— begin ROWS —

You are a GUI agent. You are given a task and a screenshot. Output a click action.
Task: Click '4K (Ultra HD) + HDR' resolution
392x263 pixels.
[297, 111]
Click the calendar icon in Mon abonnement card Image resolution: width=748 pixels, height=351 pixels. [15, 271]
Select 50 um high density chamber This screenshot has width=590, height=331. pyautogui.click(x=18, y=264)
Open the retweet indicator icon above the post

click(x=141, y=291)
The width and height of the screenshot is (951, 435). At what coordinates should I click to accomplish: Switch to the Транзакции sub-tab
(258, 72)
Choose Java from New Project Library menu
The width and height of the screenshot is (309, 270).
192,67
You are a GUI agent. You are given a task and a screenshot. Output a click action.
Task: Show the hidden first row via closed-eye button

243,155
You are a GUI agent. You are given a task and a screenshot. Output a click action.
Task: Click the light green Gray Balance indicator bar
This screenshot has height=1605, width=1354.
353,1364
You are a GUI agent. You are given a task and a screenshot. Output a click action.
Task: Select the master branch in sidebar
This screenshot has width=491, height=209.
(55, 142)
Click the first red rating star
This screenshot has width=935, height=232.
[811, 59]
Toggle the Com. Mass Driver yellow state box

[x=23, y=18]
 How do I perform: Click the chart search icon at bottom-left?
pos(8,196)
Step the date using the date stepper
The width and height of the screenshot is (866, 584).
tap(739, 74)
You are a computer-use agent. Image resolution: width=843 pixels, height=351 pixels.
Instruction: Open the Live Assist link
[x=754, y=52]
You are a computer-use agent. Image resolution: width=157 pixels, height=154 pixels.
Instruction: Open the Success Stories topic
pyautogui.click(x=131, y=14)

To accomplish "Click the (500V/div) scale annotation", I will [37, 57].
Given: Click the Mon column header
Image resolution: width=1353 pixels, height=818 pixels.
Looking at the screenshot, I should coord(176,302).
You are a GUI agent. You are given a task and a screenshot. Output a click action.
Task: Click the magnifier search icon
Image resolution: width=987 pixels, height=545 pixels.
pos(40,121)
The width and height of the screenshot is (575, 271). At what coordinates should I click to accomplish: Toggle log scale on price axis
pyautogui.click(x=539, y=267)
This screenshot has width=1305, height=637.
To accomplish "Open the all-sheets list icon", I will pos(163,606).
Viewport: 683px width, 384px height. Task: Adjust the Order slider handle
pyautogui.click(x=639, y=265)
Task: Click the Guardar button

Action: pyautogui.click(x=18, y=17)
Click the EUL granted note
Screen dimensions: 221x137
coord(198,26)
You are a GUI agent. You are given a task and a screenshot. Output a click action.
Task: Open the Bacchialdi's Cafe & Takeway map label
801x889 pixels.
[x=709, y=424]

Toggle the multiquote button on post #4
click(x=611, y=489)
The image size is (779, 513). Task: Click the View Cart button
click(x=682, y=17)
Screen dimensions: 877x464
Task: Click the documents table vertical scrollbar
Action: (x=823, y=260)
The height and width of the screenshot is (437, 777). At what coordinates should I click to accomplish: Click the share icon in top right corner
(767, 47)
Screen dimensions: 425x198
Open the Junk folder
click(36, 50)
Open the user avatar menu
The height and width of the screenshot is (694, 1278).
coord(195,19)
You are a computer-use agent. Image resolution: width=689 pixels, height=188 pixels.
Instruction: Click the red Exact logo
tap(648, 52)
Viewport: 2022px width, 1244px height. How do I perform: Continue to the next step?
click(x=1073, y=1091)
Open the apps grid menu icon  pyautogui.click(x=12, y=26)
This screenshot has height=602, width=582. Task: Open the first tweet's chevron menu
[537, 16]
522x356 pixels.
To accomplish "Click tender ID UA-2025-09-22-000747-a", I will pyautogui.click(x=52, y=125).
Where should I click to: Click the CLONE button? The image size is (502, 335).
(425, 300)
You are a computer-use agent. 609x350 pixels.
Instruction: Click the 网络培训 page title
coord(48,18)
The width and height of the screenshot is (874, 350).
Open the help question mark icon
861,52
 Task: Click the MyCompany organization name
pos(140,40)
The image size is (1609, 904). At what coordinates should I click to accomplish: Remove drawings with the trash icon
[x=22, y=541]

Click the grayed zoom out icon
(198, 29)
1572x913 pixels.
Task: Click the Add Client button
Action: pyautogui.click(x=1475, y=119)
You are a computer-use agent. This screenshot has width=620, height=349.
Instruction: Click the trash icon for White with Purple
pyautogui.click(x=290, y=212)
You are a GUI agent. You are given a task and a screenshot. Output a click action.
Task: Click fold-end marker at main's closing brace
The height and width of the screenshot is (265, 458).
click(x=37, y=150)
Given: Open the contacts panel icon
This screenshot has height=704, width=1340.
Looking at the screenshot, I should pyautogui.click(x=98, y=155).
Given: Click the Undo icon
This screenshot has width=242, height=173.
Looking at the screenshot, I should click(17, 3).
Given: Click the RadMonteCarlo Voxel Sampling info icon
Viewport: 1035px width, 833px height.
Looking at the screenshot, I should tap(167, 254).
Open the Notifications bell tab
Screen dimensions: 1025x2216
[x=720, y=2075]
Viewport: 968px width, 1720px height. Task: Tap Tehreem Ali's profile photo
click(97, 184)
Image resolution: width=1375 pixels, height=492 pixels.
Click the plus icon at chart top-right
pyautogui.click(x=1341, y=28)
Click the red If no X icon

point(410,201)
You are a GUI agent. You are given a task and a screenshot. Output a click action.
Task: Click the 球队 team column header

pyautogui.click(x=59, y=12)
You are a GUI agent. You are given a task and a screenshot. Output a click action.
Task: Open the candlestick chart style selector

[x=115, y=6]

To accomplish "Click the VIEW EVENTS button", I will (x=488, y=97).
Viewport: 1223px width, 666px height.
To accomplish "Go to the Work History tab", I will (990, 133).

— end ROWS —

Copy out every one of the rows above, keeping each line identical to how it appears.

You are a GUI agent. You are given a task and a screenshot. Output a click action.
Task: Click '4K (Ultra HD) + HDR' resolution
392x263 pixels.
[297, 111]
Click the calendar icon in Mon abonnement card Image resolution: width=748 pixels, height=351 pixels. [15, 271]
Select 50 um high density chamber This screenshot has width=590, height=331. pyautogui.click(x=18, y=264)
Open the retweet indicator icon above the post

click(x=141, y=291)
The width and height of the screenshot is (951, 435). At what coordinates should I click to accomplish: Switch to the Транзакции sub-tab
(258, 72)
Choose Java from New Project Library menu
The width and height of the screenshot is (309, 270).
192,67
You are a GUI agent. You are given a task and a screenshot. Output a click action.
Task: Show the hidden first row via closed-eye button

243,155
You are a GUI agent. You are given a task and a screenshot. Output a click action.
Task: Click the light green Gray Balance indicator bar
This screenshot has height=1605, width=1354.
353,1364
You are a GUI agent. You are given a task and a screenshot. Output a click action.
Task: Select the master branch in sidebar
This screenshot has width=491, height=209.
(55, 142)
Click the first red rating star
This screenshot has width=935, height=232.
[811, 59]
Toggle the Com. Mass Driver yellow state box

[x=23, y=18]
 How do I perform: Click the chart search icon at bottom-left?
pos(8,196)
Step the date using the date stepper
The width and height of the screenshot is (866, 584).
tap(739, 74)
You are a computer-use agent. Image resolution: width=843 pixels, height=351 pixels.
Instruction: Open the Live Assist link
[x=754, y=52]
You are a computer-use agent. Image resolution: width=157 pixels, height=154 pixels.
Instruction: Open the Success Stories topic
pyautogui.click(x=131, y=14)

To accomplish "Click the (500V/div) scale annotation", I will [37, 57].
Given: Click the Mon column header
Image resolution: width=1353 pixels, height=818 pixels.
Looking at the screenshot, I should coord(176,302).
You are a GUI agent. You are given a task and a screenshot. Output a click action.
Task: Click the magnifier search icon
Image resolution: width=987 pixels, height=545 pixels.
pos(40,121)
The width and height of the screenshot is (575, 271). At what coordinates should I click to accomplish: Toggle log scale on price axis
pyautogui.click(x=539, y=267)
This screenshot has width=1305, height=637.
To accomplish "Open the all-sheets list icon", I will pos(163,606).
Viewport: 683px width, 384px height. Task: Adjust the Order slider handle
pyautogui.click(x=639, y=265)
Task: Click the Guardar button

Action: pyautogui.click(x=18, y=17)
Click the EUL granted note
Screen dimensions: 221x137
coord(198,26)
You are a GUI agent. You are given a task and a screenshot. Output a click action.
Task: Open the Bacchialdi's Cafe & Takeway map label
801x889 pixels.
[x=709, y=424]

Toggle the multiquote button on post #4
click(x=611, y=489)
The image size is (779, 513). Task: Click the View Cart button
click(x=682, y=17)
Screen dimensions: 877x464
Task: Click the documents table vertical scrollbar
Action: (x=823, y=260)
The height and width of the screenshot is (437, 777). At what coordinates should I click to accomplish: Click the share icon in top right corner
(767, 47)
Screen dimensions: 425x198
Open the Junk folder
click(36, 50)
Open the user avatar menu
The height and width of the screenshot is (694, 1278).
coord(195,19)
You are a computer-use agent. Image resolution: width=689 pixels, height=188 pixels.
Instruction: Click the red Exact logo
tap(648, 52)
Viewport: 2022px width, 1244px height. How do I perform: Continue to the next step?
click(x=1073, y=1091)
Open the apps grid menu icon  pyautogui.click(x=12, y=26)
This screenshot has height=602, width=582. Task: Open the first tweet's chevron menu
[537, 16]
522x356 pixels.
To accomplish "Click tender ID UA-2025-09-22-000747-a", I will pyautogui.click(x=52, y=125).
Where should I click to: Click the CLONE button? The image size is (502, 335).
(425, 300)
You are a computer-use agent. 609x350 pixels.
Instruction: Click the 网络培训 page title
coord(48,18)
The width and height of the screenshot is (874, 350).
Open the help question mark icon
861,52
 Task: Click the MyCompany organization name
pos(140,40)
The image size is (1609, 904). At what coordinates should I click to accomplish: Remove drawings with the trash icon
[x=22, y=541]

Click the grayed zoom out icon
(198, 29)
1572x913 pixels.
Task: Click the Add Client button
Action: pyautogui.click(x=1475, y=119)
You are a computer-use agent. This screenshot has width=620, height=349.
Instruction: Click the trash icon for White with Purple
pyautogui.click(x=290, y=212)
You are a GUI agent. You are given a task and a screenshot. Output a click action.
Task: Click fold-end marker at main's closing brace
The height and width of the screenshot is (265, 458).
click(x=37, y=150)
Given: Open the contacts panel icon
This screenshot has height=704, width=1340.
Looking at the screenshot, I should pyautogui.click(x=98, y=155).
Given: Click the Undo icon
This screenshot has width=242, height=173.
Looking at the screenshot, I should click(17, 3).
Given: Click the RadMonteCarlo Voxel Sampling info icon
Viewport: 1035px width, 833px height.
Looking at the screenshot, I should tap(167, 254).
Open the Notifications bell tab
Screen dimensions: 1025x2216
[x=720, y=2075]
Viewport: 968px width, 1720px height. Task: Tap Tehreem Ali's profile photo
click(97, 184)
Image resolution: width=1375 pixels, height=492 pixels.
Click the plus icon at chart top-right
pyautogui.click(x=1341, y=28)
Click the red If no X icon

point(410,201)
You are a GUI agent. You are given a task and a screenshot. Output a click action.
Task: Click the 球队 team column header

pyautogui.click(x=59, y=12)
You are a GUI agent. You are given a task and a screenshot. Output a click action.
Task: Open the candlestick chart style selector

[x=115, y=6]

To accomplish "Click the VIEW EVENTS button", I will (x=488, y=97).
Viewport: 1223px width, 666px height.
To accomplish "Go to the Work History tab", I will (990, 133).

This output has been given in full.